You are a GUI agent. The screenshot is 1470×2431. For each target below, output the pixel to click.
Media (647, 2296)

○ ○ ○ ○

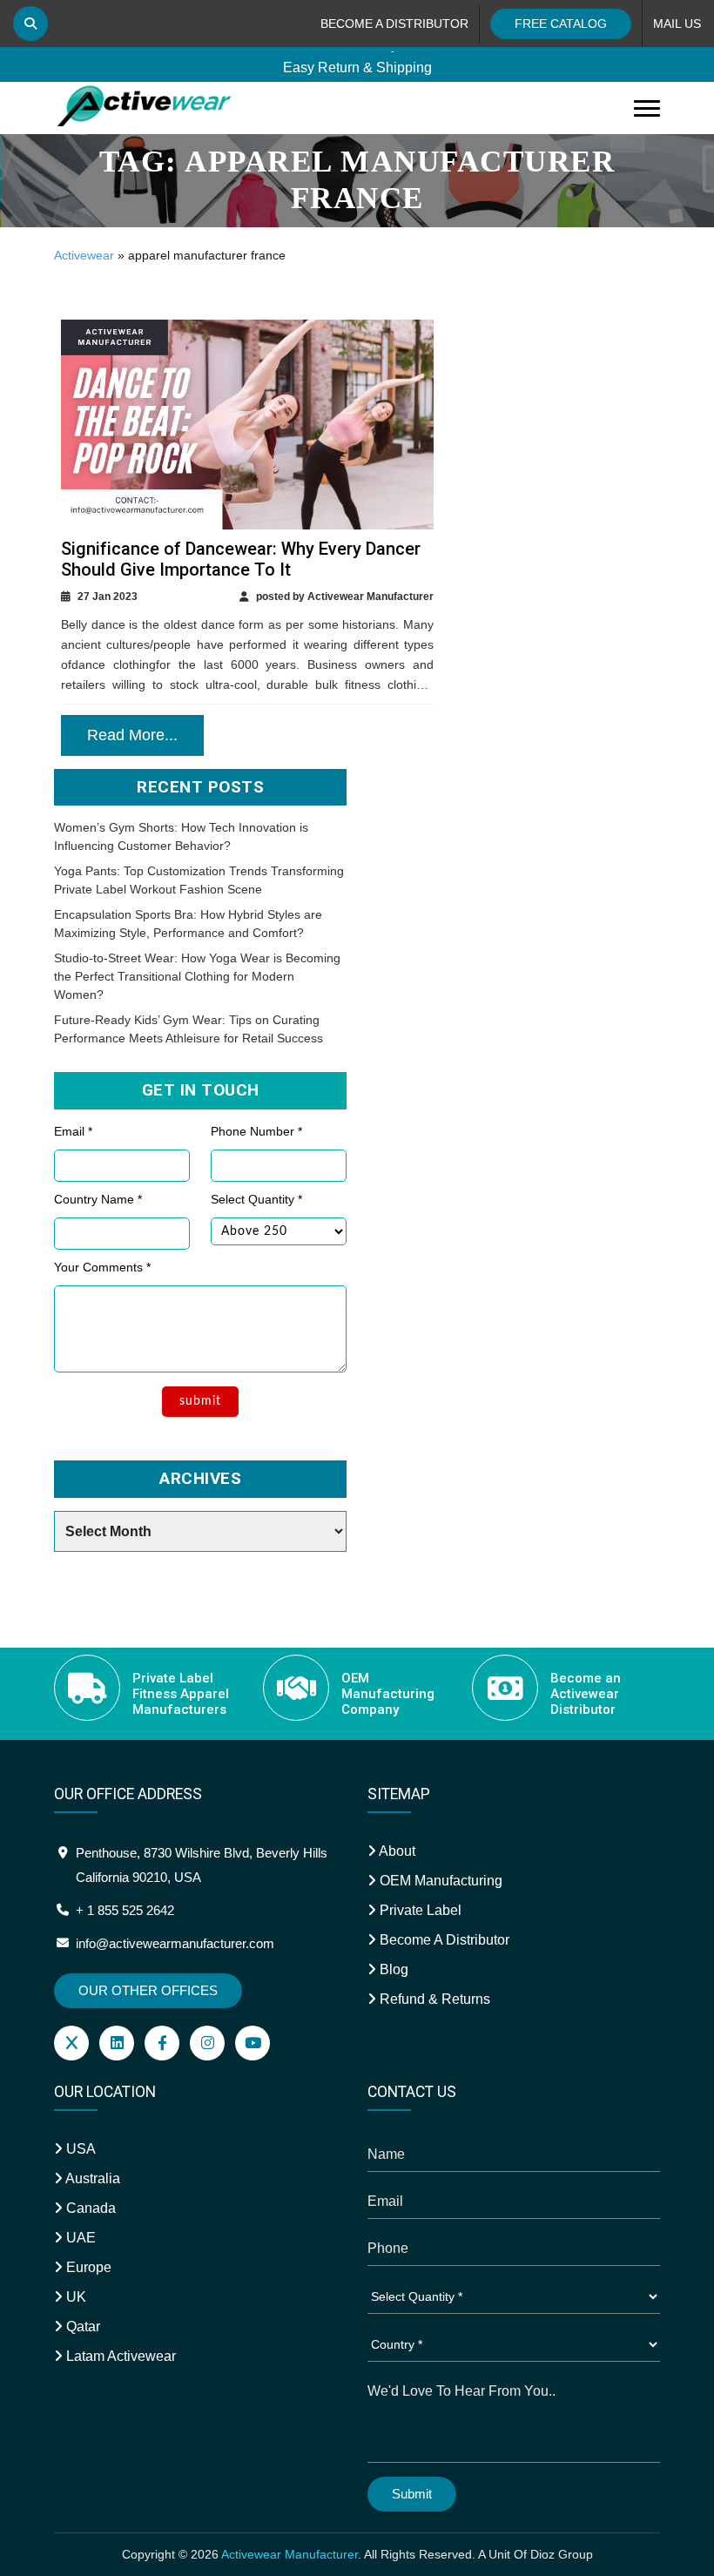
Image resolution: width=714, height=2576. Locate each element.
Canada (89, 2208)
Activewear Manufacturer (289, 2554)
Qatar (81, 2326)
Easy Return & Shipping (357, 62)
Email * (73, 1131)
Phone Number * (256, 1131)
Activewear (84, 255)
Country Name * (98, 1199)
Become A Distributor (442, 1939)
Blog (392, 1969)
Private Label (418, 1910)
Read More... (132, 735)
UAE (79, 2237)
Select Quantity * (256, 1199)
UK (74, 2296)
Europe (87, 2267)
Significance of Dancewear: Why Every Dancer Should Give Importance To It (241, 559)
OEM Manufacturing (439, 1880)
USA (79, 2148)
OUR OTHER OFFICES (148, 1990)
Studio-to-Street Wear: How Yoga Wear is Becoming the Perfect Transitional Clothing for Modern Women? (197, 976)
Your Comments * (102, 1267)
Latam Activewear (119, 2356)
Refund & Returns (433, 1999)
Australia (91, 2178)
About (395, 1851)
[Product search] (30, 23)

○ ○ ○ ○

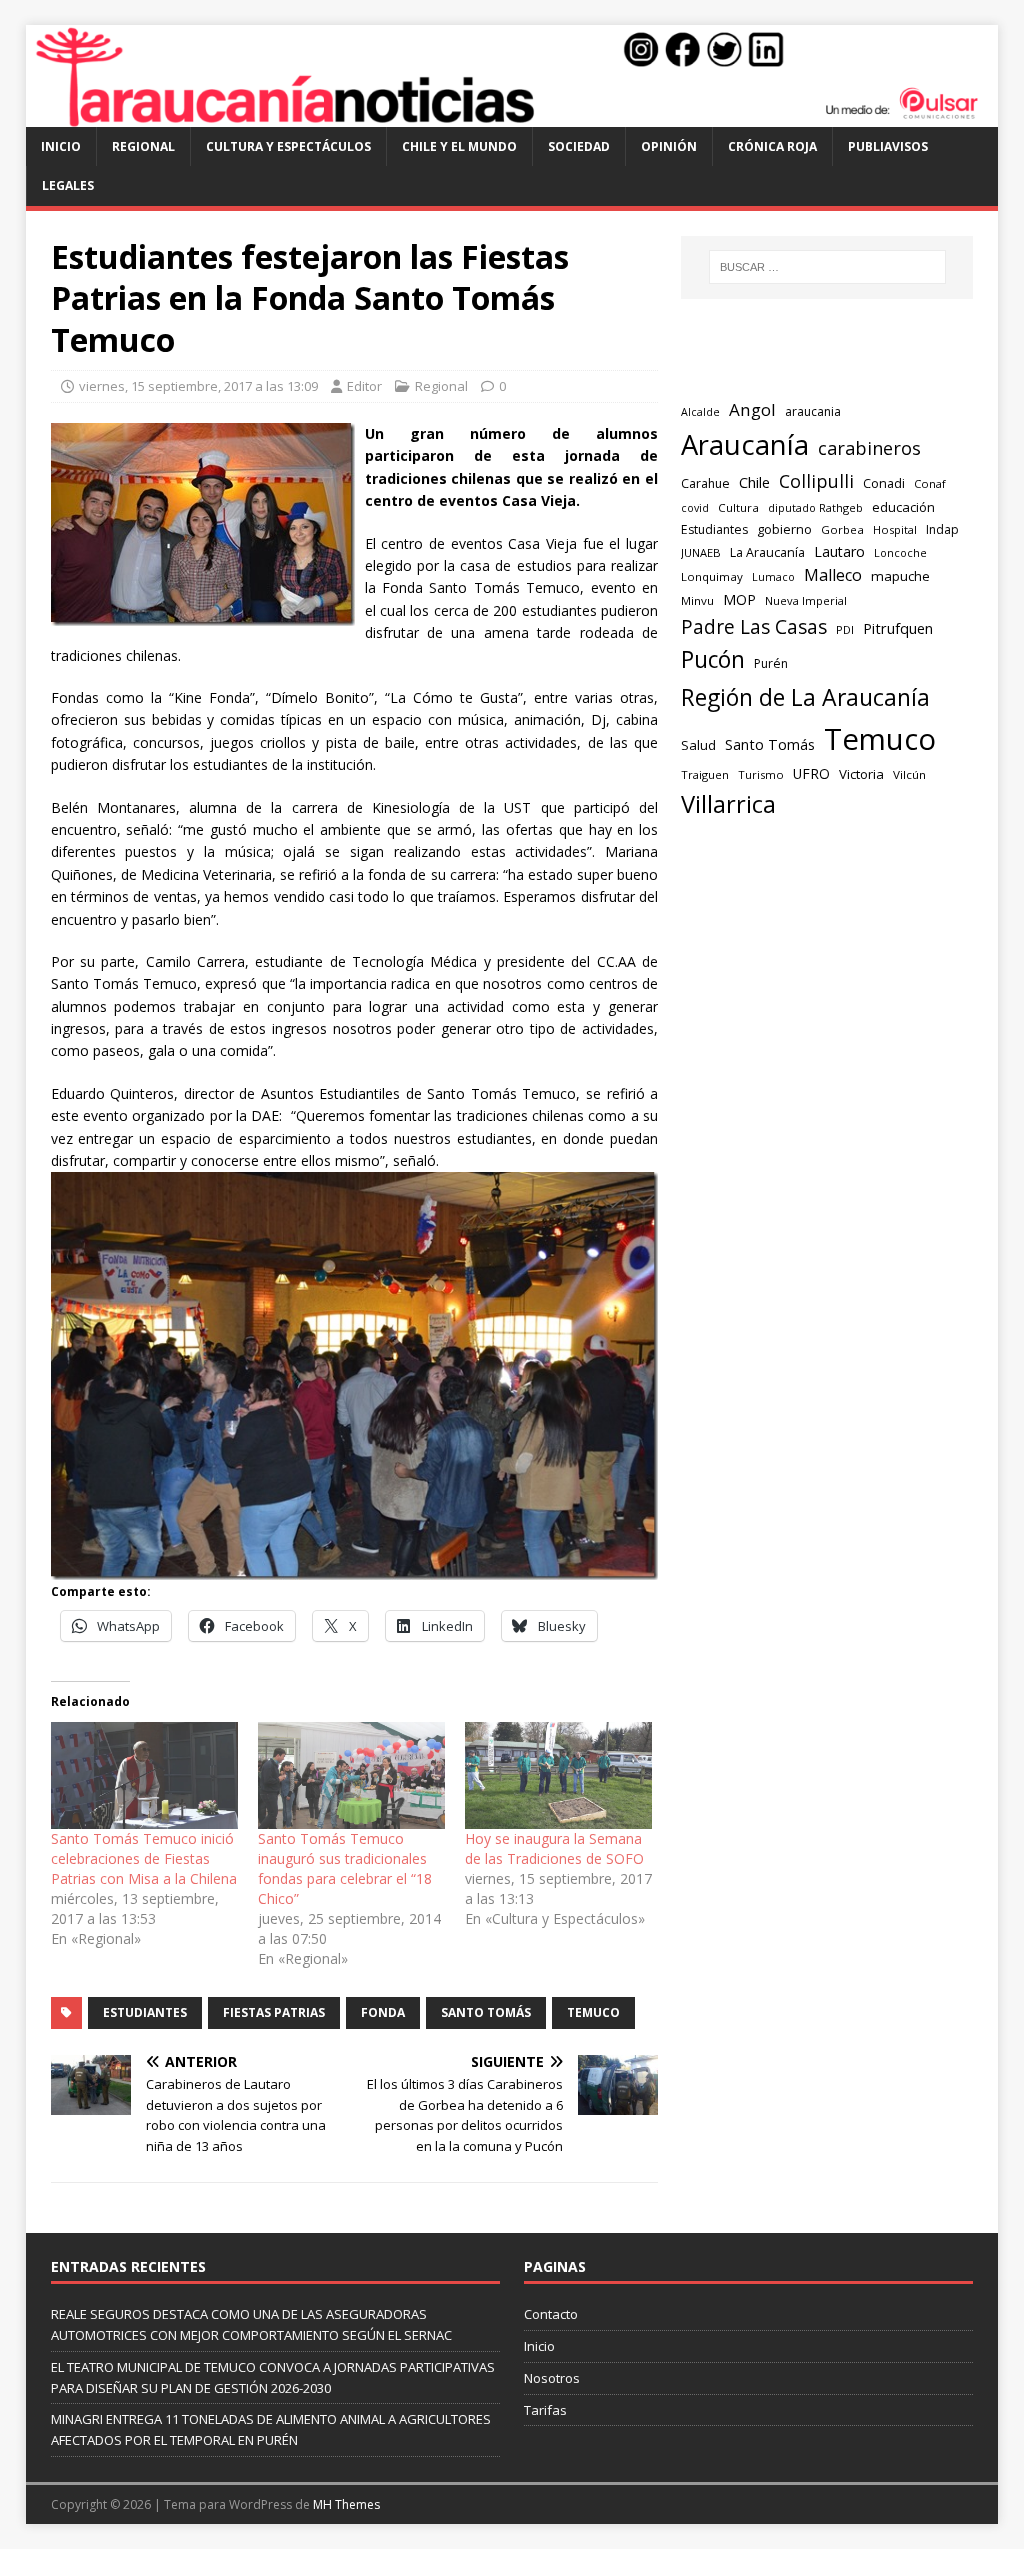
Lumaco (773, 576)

○ ○ ○ ○

Aim of the exercise: Starting with the line with "Activewear Manufacturer (289, 2554)" above and going on through the line with "Europe (87, 2267)", transcribe every line exactly, both ends included, and add nothing.

Completed task:
Activewear Manufacturer (289, 2554)
Qatar (81, 2326)
Easy Return & Shipping (357, 62)
Email * (73, 1131)
Phone Number * (256, 1131)
Activewear (84, 255)
Country Name * (98, 1199)
Become A Distributor (442, 1939)
Blog (392, 1969)
Private Label (418, 1910)
Read More... (132, 735)
UAE (79, 2237)
Select Quantity * (256, 1199)
UK (74, 2296)
Europe (87, 2267)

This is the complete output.